▶ [WORK REQUIRED]: Write out the lines below exactly, beginning at the one with "Task: Click the pharmacy" and stopping after the one with "Click the Asset column header"; the pictures are not copied.

▶ [DATA FOR THIS TASK]:
----------------------------------------
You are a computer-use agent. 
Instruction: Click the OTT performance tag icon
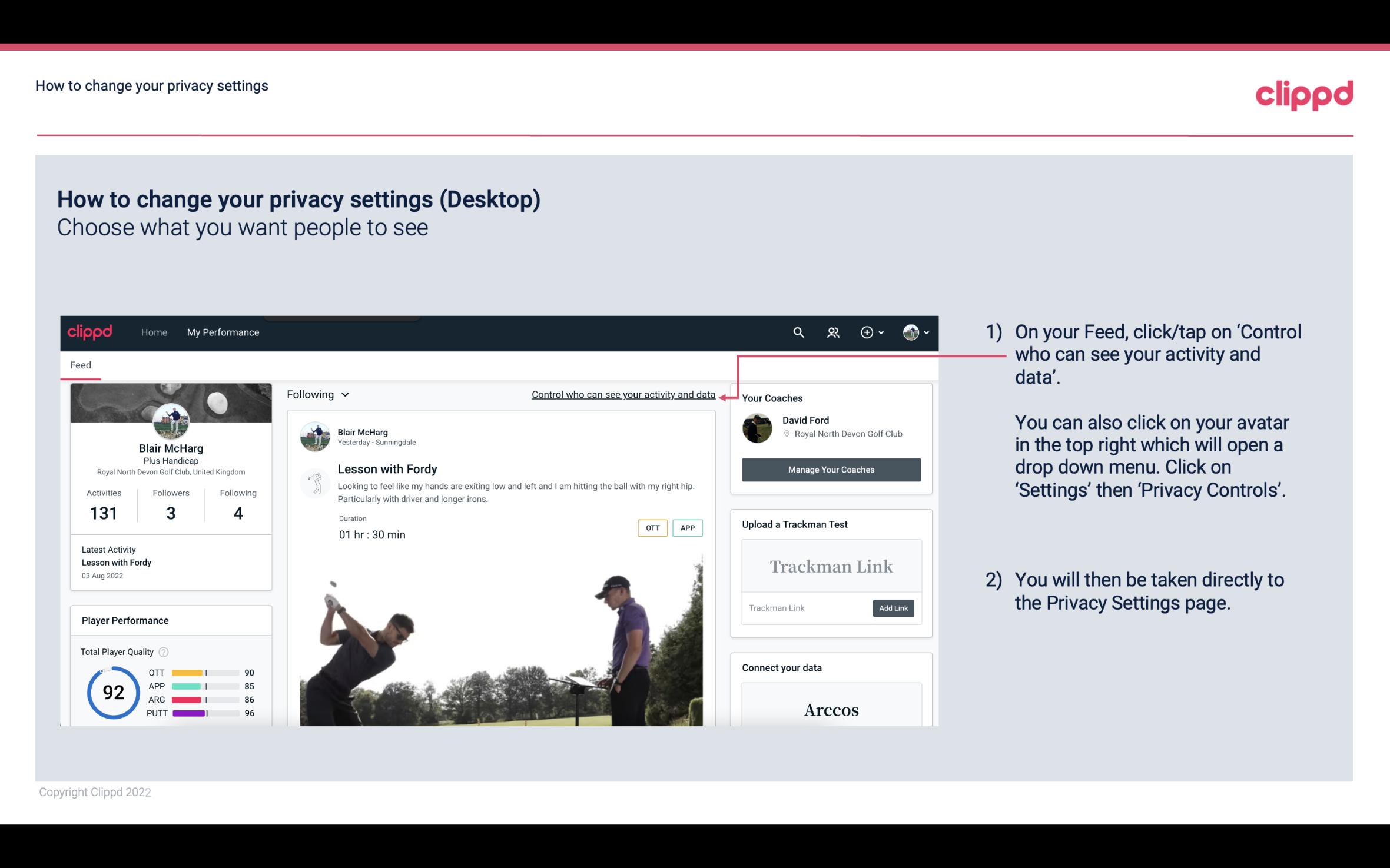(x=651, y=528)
----------------------------------------
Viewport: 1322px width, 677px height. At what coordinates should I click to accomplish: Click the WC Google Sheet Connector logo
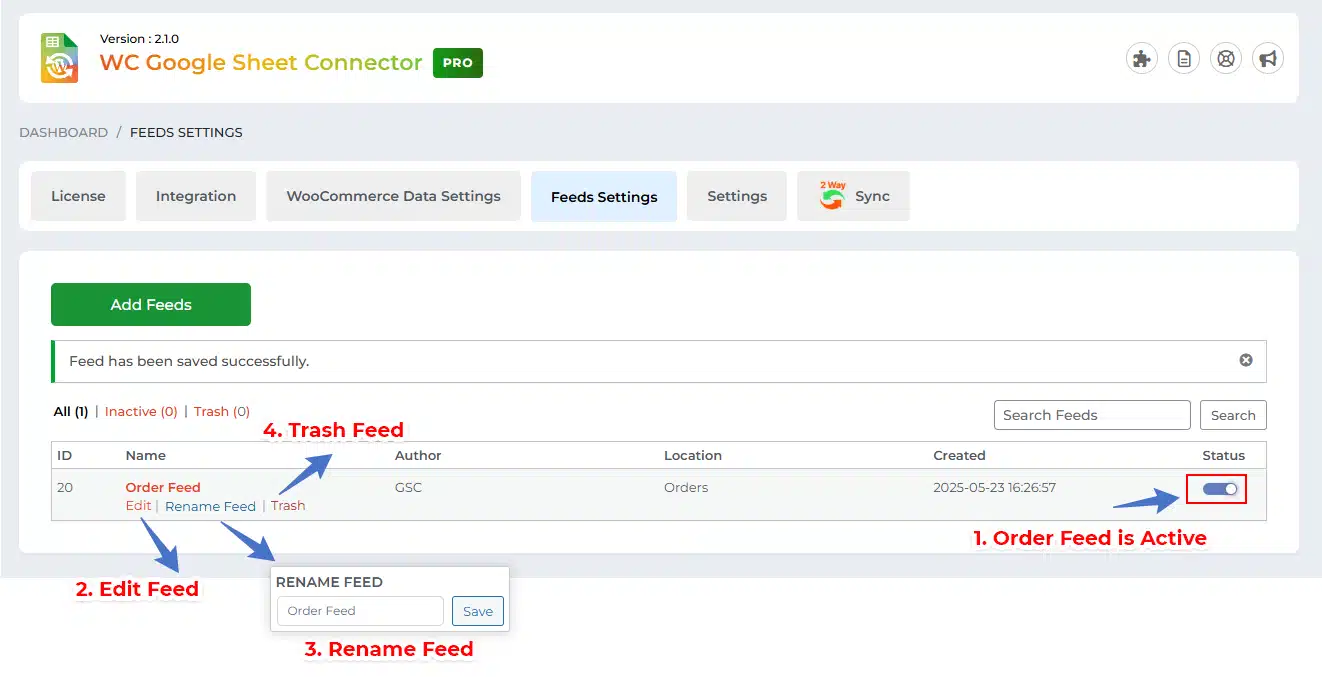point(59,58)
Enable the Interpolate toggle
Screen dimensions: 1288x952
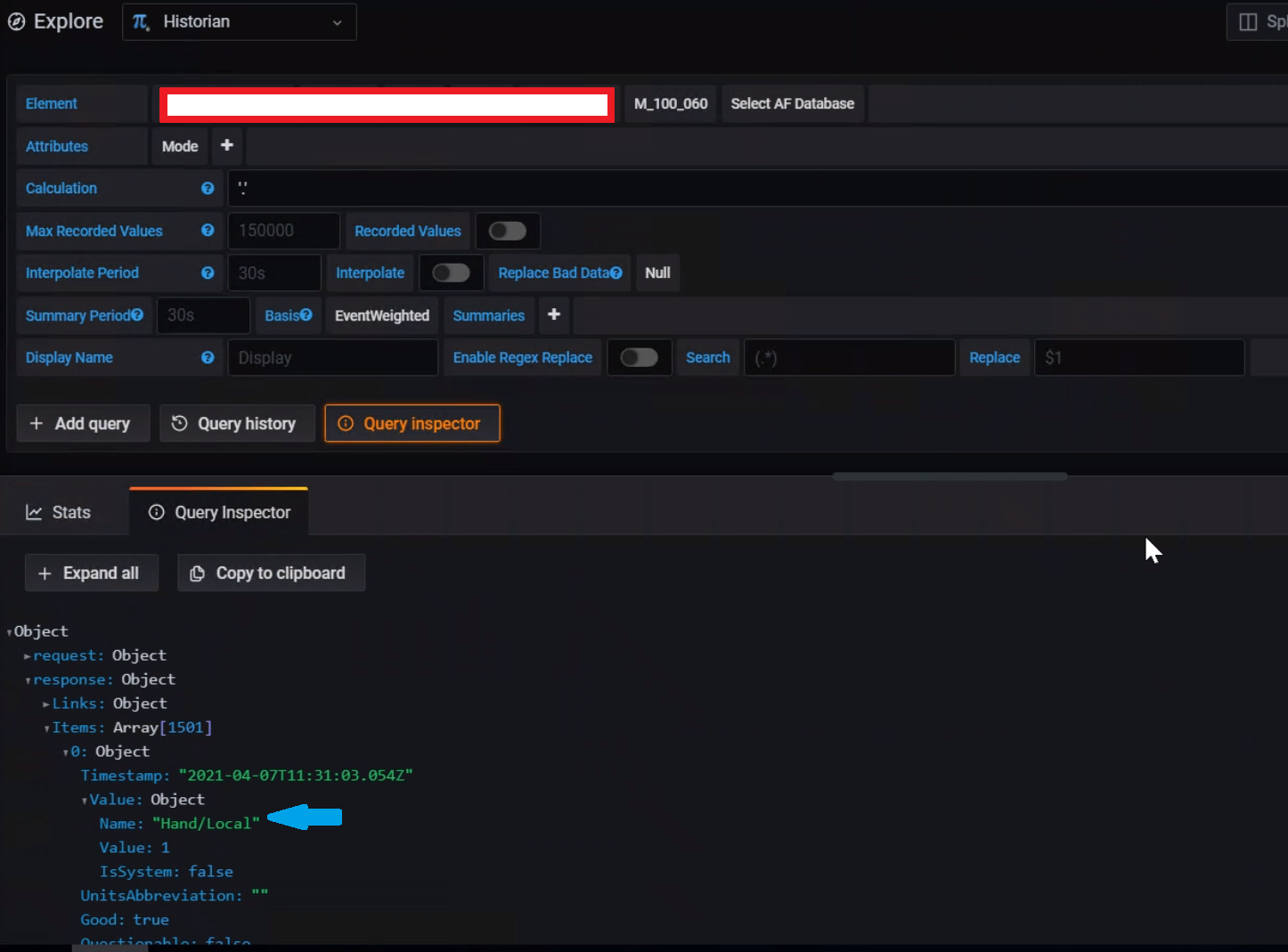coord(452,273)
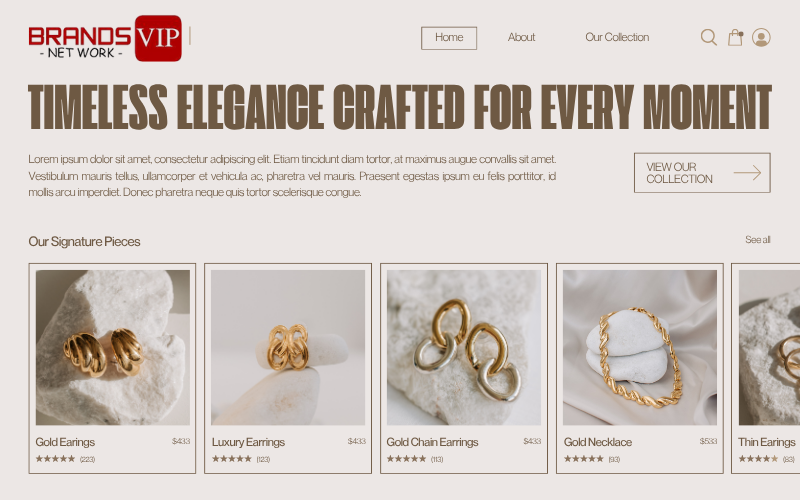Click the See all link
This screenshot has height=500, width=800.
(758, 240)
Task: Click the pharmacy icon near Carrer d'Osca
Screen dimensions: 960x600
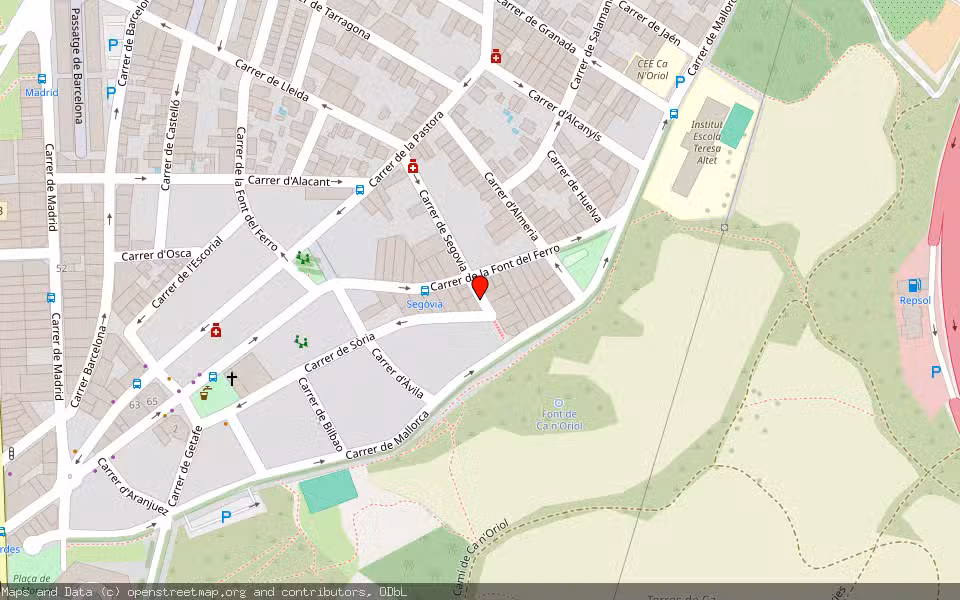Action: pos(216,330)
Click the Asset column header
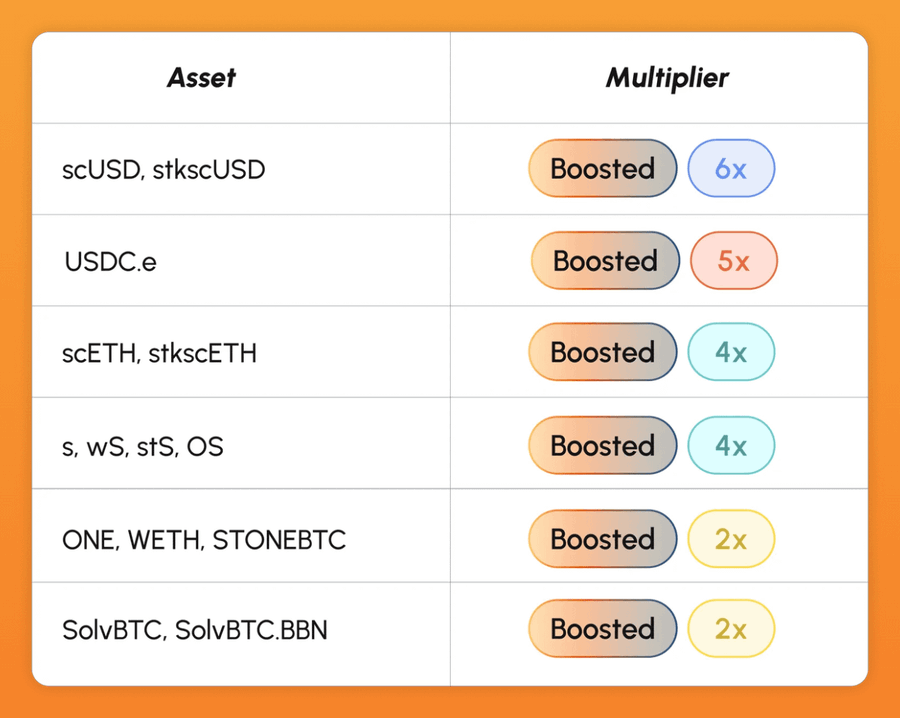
----------------------------------------
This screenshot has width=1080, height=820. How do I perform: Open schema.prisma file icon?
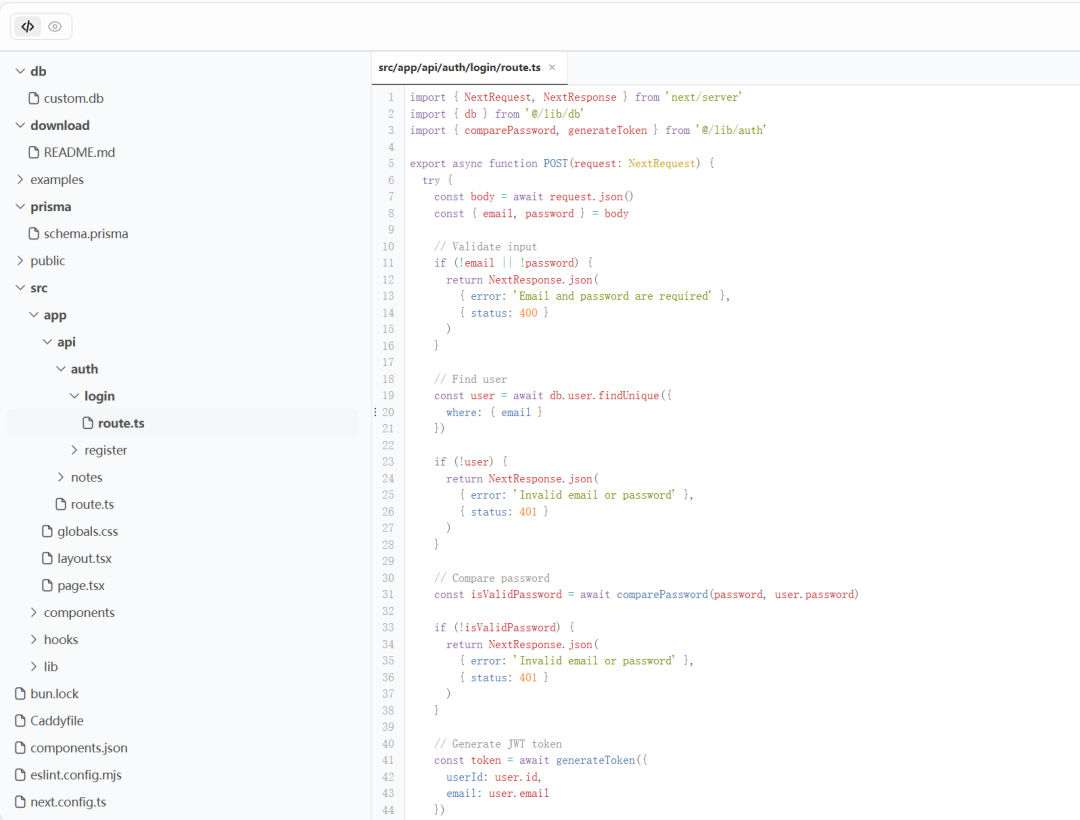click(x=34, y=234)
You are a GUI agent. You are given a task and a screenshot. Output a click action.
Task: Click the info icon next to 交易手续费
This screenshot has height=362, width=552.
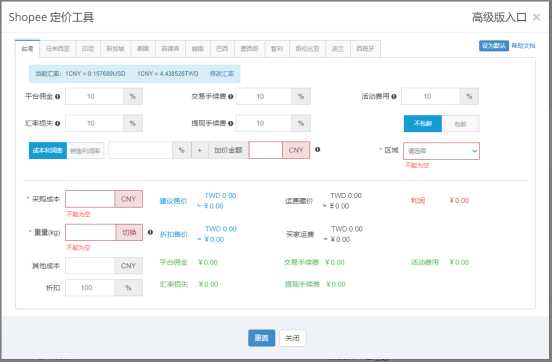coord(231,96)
----------------------------------------
▶ [TASK OUTPUT]:
Task: Click the pharmacy icon near Carrer d'Osca
Screen dimensions: 960x600
Action: pos(216,330)
Click the Asset column header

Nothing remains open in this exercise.